MS. FARNSWORTH: But do you think the forces do exist as they have in the past to create a third party if as Doris says the right message and the right party came along?

HAYNES JOHNSON: I have thought for a long time, for what it's worth, that both parties are up for grabs now, and they're both on the line in a way, but what we're also saying here, I think, all of us, each of us--

MS. FARNSWORTH: But why?

HAYNES JOHNSON: Because people believe it's not working, that, that they aren't delivering, you know, that one of the things is so called gridlock, for instance. The voters are very concerned about Washington doesn't work, and you see the spectacle of this Congress at the very last minute getting together with the President to pass some bills that they couldn't do for two years. And that really sort of induces more sense of cynicism and it opens an opportunity for someone to say, hey, we can do it. The problem is the public is also very practical. They want it to work, and they don't believe any new group is going to be able to do better if they don't have the leverage, if they don't have the coalitions that Michael and Doris are talking about. So that's the problem that faces any third party movement, I think.

MS. FARNSWORTH: Bill Kristol, where do you come down on this, the potential for a third party movement that had the right message?

WILLIAM KRISTOL: Well, again, I think Doris makes the key point, which is for a third party movement to really take off, I think it would have to be either a Ralph Nader or Jesse Jackson assault on a Democratic Party that has sold out liberalism, in effect, if Clinton were to lose this November, and it really could be a pretty serious split between those who think some new Democrat moderation is the way to go and a return to the liberal orthodoxy and the tax on business and the like is the way to go.

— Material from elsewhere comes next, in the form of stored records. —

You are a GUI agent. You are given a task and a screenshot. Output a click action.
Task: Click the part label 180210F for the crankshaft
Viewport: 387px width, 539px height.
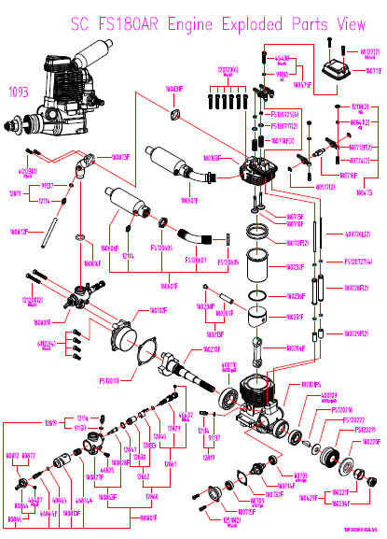tap(184, 349)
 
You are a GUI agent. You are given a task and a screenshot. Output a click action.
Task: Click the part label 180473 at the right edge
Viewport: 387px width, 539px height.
tap(362, 191)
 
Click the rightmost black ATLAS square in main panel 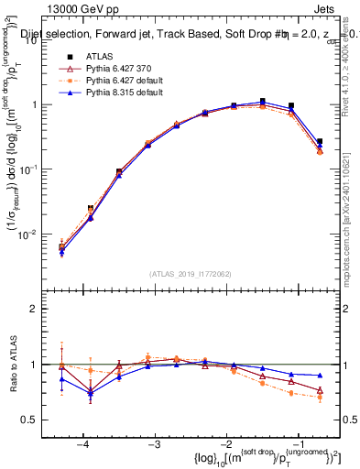[320, 142]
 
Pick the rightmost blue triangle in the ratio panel [320, 376]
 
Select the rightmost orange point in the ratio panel [320, 397]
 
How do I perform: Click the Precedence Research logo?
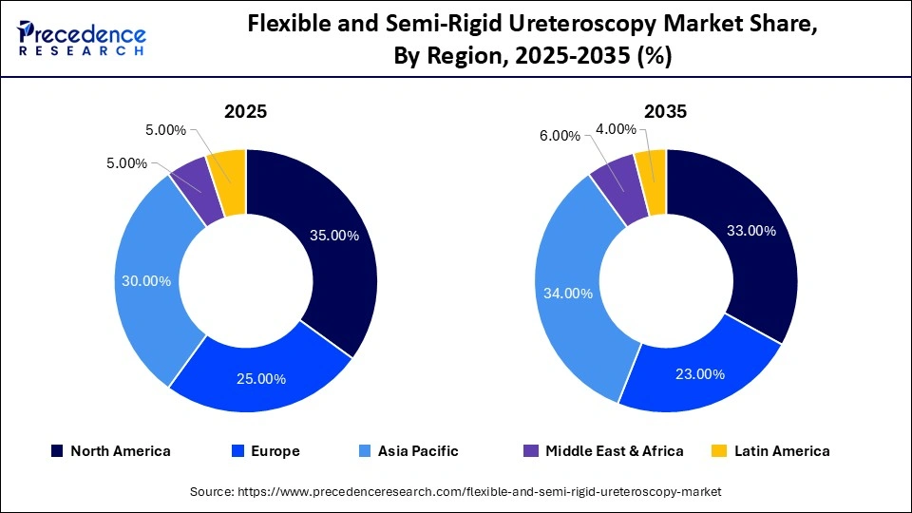(82, 37)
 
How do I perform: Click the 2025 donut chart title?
(245, 111)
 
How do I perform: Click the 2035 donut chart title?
(665, 111)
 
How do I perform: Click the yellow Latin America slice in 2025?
(230, 171)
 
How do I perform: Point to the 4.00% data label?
(616, 128)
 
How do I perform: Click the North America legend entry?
(111, 451)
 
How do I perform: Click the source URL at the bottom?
(456, 491)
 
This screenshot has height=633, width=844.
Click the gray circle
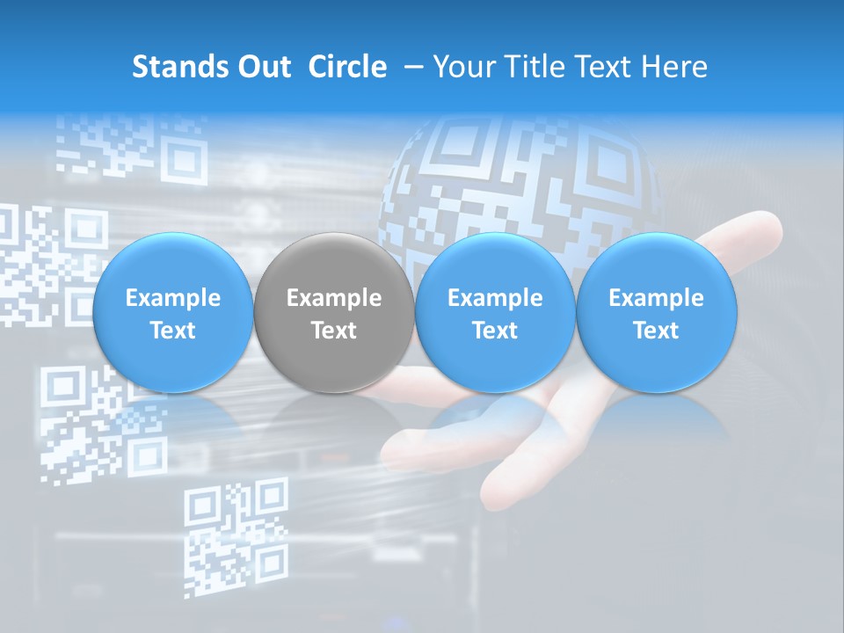click(333, 313)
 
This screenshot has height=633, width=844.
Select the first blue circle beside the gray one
click(172, 313)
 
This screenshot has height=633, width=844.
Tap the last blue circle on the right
click(656, 313)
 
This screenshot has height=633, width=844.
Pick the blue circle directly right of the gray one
click(495, 313)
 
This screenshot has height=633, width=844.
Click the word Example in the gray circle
click(333, 298)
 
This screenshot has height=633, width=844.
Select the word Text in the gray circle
click(333, 331)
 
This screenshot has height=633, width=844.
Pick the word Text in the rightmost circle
click(656, 331)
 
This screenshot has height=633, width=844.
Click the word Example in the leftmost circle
click(172, 298)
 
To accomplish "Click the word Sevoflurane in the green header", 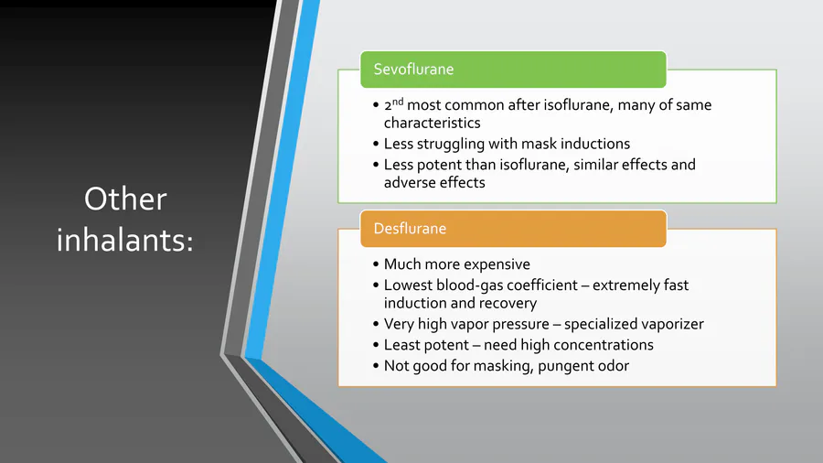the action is (413, 70).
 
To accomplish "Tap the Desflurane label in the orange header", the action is (410, 229).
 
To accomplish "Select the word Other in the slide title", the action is (125, 199).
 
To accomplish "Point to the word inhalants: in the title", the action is (125, 240).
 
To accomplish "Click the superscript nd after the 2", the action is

Similarly on the right, if Dole loses, Buchananism poses a real threat to the Republican establishment.

The trouble with Perot's party, the Reform Party as a permanent vehicle, is it's not going to be clear what it stands for. I mean, campaign reform and lobbying reform are, I suppose, decent, maybe very good ideas, maybe not, but you really can't build a third party on that. And I think it's too easy for both parties to incorporate elements of the Perot agenda into their own agendas, and basically leave Perot perhaps getting 8 percent of the vote as just disaffected voters but not really laying the basis for a long-term challenge to either of the current two parties.

MS. FARNSWORTH: Doris, does this period remind you of any other period in the past? And we should mention there are other third parties besides the Reform Party. There's the Green Party. There's the Libertarian Party. Is there anything that really makes you think of some particular period in the past?

DORIS KEARNS GOODWIN: Well, I think if Haynes is right, that there's a real disaffection from both parties and people feeling that government isn't answering their needs, that in a certain way goes back to the pre-Civil War era when people felt that the Whigs and the Democrats were not answering their needs. And as a result, the Republican Party was formed as an anti-slavery party because neither party was able to accommodate this huge sentiment.

And the interesting thing is I think when you look at today, even though there's a lot of obstacles to a third party, what was the biggest obstacle in the past were people felt emotionally identified as a Republican or a Democrat for the last century. Their parents were one or the other. That was like a religion. It was like family. That has diminished. There's a lot more independence out there, and even if you are a Republican or a Democrat, it's not part of your identity in the same way. That leaves us free to move to another party if that party has a message that attacks our own needs and our own desires.

MS. FARNSWORTH: Thanks, Doris. Thanks all the rest of you.